For synchronous host side effects on the business model, register callbacks through WorkflowHooks and TaskHooks:

use DbflowLabs\Core\DBFlow;
use DbflowLabs\Core\Services\WorkflowHooksRegistry;

DBFlow::registerWorkflowHooks(
    app(WorkflowHooksRegistry::class),
    'refund_dispute_approval',
    RefundDisputeWorkflowHooks::class,
);
interface WorkflowHooks
{
    public function onStarted(WorkflowInstance $instance): void;
    public function onApproved(WorkflowInstance $instance): void;
    public function onRejected(WorkflowInstance $instance): void;
    public function onCancelled(WorkflowInstance $instance): void;
}

WorkflowLogEvent is an enum used to classify rows in dbflow_workflow_logs. It is separate from both Laravel Event classes and WorkflowHooks callbacks.

User resolution

Actors passed to DBFlow::start(), approve(), reject(), and cancel() are resolved through DbflowLabs\Core\Contracts\UserResolver.

The default ConfigUserResolver resolves the Eloquent user model from:

  1. config('dbflow.auth.model')
  2. config('auth.providers.users.model')
  3. App\Models\User fallback

Override the resolver class via config('dbflow.auth.resolver') when your host uses UUID/ULID primary keys or custom authentication stacks.

Runtime entrypoints

All adapters should call the static DBFlow facade class — do not instantiate action classes manually in host code:

DBFlow::start(string $workflowKey, Model $workflowable, mixed $startedBy = null, array $metadata = []);
DBFlow::approve(WorkflowTask $task, mixed $actor = null, ?string $comment = null);
DBFlow::reject(WorkflowTask $task, mixed $actor = null, ?string $comment = null, RejectStrategy $strategy = RejectStrategy::Starter, ?string $targetNodeKey = null);
DBFlow::cancel(WorkflowInstance $instance, mixed $actor = null, ?string $comment = null);
DBFlow::reassign(WorkflowTask $task, mixed $fromActor, string $toUserId, ?string $comment = null);

Filament integration surface

Standard UI registers through:

DbflowLabs\Filament\Support\DBFlowFilamentPanel::register($panel);

Key pages:

  • MyWorkflowTasks — assignee task inbox
  • WorkflowInstances / ViewWorkflowInstance — operator visibility and timeline
  • WorkflowResource — definition draft/edit/publish

Timelines are rendered with WorkflowInstanceTimelinePresenter and the dbflow-filament::components.timeline Blade partial.

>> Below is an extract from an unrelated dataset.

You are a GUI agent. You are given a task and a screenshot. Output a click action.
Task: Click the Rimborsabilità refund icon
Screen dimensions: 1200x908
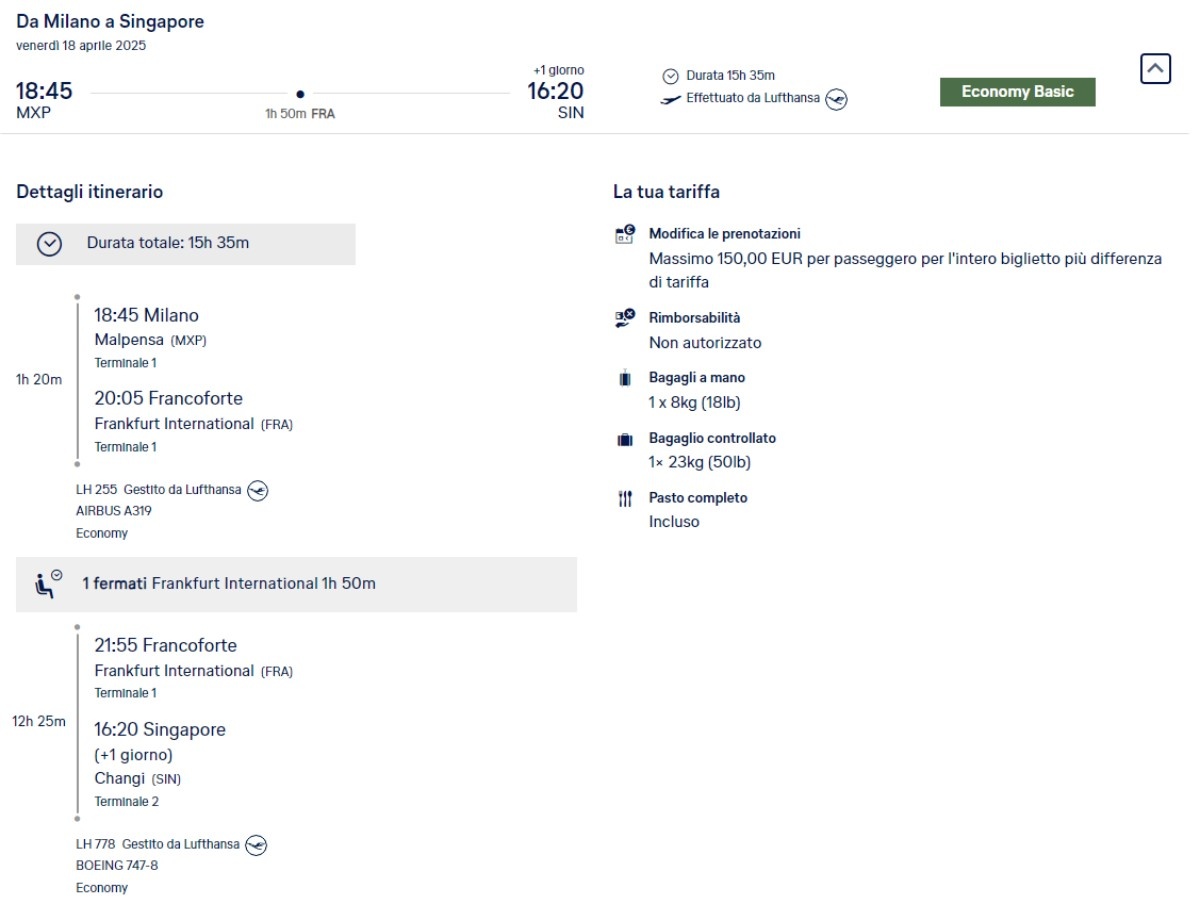tap(625, 318)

DBFlowFilamentPanel gates on dbflow-filament.enabled only — hosts should also gate registration on dbflow.enabled and product feature flags. Replace default AllowAllPermissionChecker before production.

Pro canvas (DBFlow Pro)

dbflowlabs/filament-pro adds:

  • ProCanvasField — Filament form field
  • ProCanvasWorkflowDefinitionEditorResolver — replaces Standard definition editor
  • ProGraphBlueprintCompiler / WorkflowGraphJsonParser — graph JSON → Core blueprint

Pro 1.0 ships draft save (ProCanvasDraftSaveAdapter), canvas validation, and Standard WorkflowResource integration. A dedicated standalone builder route remains deferred.

Deployment recommendations

The table below describes a typical Laravel host application stack. DBFlow Core does not require Redis, queues, or Horizon — workflow traversal and approvals run synchronously inside the request that calls DBFlow::start(), approve(), or reject().

Environment Database Queue (host app) Cache (host app)
Local SQLite sync file
Staging MySQL 8.0+ redis (optional) redis (optional)
Production PostgreSQL 16+ redis/horizon (optional) redis (optional)

Verify workflow tables after deploy with php artisan migrate --force, run php artisan dbflow:sync, and schedule php artisan dbflow:process-timeouts when definitions use approval deadlines. There is no php artisan dbflow:health command.

Related guides

Security notes

  • License keys should never be logged in plaintext.
  • Public documentation routes are English-only via locale middleware in DBFlow HQ.
  • Admin operations on dbflow.dev run through the private Filament panel.